Re: encounter design, I just want to say this - I think it's very possible for somebody reading this thread who hasn't played the game to get the impression that Solasta is some sort of repetitive trash mob fest. But it really isn't. Altogether, the game does not really have that much combat. There were many moments when I was going through a dungeon and thought to myself "Some other game would totally have plonked down a filler encounter here".
Compare Solasta with Dungeon Rats, for instance. A typical scenario like the fire ant tunnels will have you encounter three ants, then four ants, then even more ants, and finally the final battle against the ant queen.

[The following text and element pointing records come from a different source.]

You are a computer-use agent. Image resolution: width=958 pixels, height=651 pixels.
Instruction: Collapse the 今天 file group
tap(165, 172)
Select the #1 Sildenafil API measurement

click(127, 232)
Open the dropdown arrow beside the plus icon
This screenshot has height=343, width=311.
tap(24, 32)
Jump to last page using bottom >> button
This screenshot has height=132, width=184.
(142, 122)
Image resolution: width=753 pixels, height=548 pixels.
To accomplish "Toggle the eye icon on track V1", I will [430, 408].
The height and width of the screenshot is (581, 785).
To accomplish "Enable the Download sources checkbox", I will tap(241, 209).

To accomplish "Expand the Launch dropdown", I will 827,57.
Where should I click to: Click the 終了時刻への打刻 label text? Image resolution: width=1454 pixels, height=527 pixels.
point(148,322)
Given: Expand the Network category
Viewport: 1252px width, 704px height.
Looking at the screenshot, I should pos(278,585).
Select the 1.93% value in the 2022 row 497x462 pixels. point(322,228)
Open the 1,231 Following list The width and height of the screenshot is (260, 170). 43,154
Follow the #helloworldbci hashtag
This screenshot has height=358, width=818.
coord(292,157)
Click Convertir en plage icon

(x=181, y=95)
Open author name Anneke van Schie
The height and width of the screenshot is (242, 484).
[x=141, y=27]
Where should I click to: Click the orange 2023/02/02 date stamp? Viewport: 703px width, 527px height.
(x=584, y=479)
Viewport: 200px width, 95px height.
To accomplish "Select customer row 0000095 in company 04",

A pretty typical encounter progression scheme in an RPG.
In Solasta, there are often only two encounters in this sort of scenario. The goblins outside Caer Lem and the goblins in the cave. The spiders over the pillars and the spider queen.
Or take an elaborate dungeon like the Manacalon Ruin, a pivotal location in the story where your party obtains the game's titular MacGuffin, which has only three battles in it (and the first one vs the cultists outside is a quick cake walk).
Or how about the Cradle of Fire, Solasta's "orc caves" where you don't actually fight all that many orcs. There are exceptions that are more typical like the zombie and ghoul-infested Dark Castle, but I think the devs did make an effort to do things differently here.
I just think it's weird how some people give Solasta a particularly hard time for its encounter design. It doesn't stand out but it's not terrible either, we've all played worse.